Federal law makes it illegal for most employers to fire an employee because of the employee’s race, gender, national origin, disability, religion, or age (if the person is at least 40 years old). Federal law also prohibits most employers from firing someone because that person is pregnant or has a medical condition related to pregnancy or childbirth.

Most states also have antidiscrimination laws that prohibit firing for all of the reasons listed in the federal law. Many state laws, however, are broader than federal law, meaning they include additional prohibitions (for example, some state laws prohibit discrimination on the basis of sexual orientation or marital status), and they cover a wider range of employers.


It is illegal for employers to fire employees for asserting their rights under the state and federal antidiscrimination laws described above. An employee can bring a retaliation claim even if the underlying discrimination claim doesn’t pan out. For example, if you fire an employee for complaining that you denied a promotion because of race, you could lose a retaliation lawsuit even if a judge or jury finds that your promotion decision was not discriminatory.

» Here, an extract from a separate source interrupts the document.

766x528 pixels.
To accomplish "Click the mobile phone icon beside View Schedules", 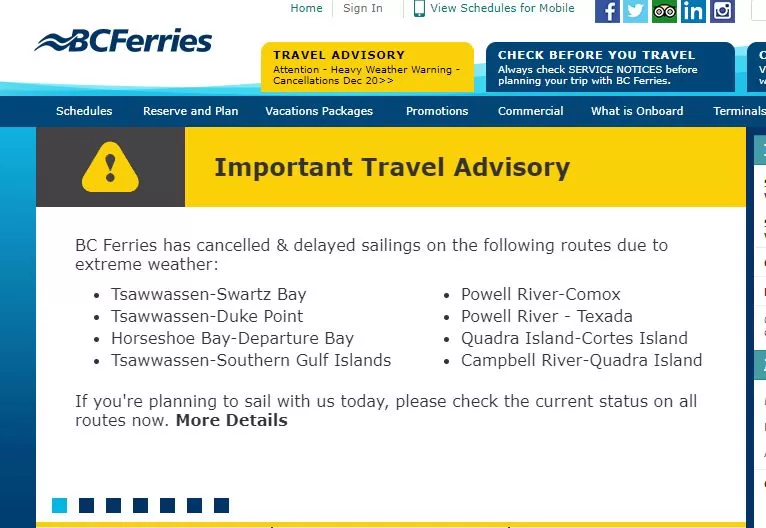I will click(419, 8).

Refusal to Take a Lie Detector Test

The federal Employee Polygraph Protection Act prohibits most employers from firing employees for refusing to take a lie detector test. Many state laws also set out strong prohibitions against using lie detector tests.

Alien Status

The federal Immigration Reform and Control Act (IRCA) prohibits most employers from using an employee’s alien status as a reason for terminating that employee, as long as that employee is legally eligible to work in the United States.

Complaining about OSHA Violations

The federal Occupational Safety and Health Act (OSHA) makes it illegal for employers to fire employees for complaining that work conditions don’t meet state or federal health and safety rules.

Violations of Public Policy

Most states prohibit employers from firing an employee in violation of public policy — that is, for reasons that most people would find morally or ethically wrong. Of course, morals and ethics can be relative things, so the law will vary from state to state. Some states may prohibit reasons for termination that other states do not.

Despite this relativity, most states agree that the following would violate public policy and would therefore be illegal:

  • terminating an employee for refusing to commit an illegal act (such as refusing to falsify insurance claims or lie to government auditors)
  • terminating an employee for complaining about an employer’s illegal conduct (such as the employer’s failure to pay minimum wage), and
  • terminating an employee for exercising a legal right (such as voting or taking family leave).

Wrongful Termination Fears

Despite following these guidelines, you might still fear being sued for wrongful termination after you let an employee go. You can protect yourself by asking that employee to sign a “release,” or agreement not to sue.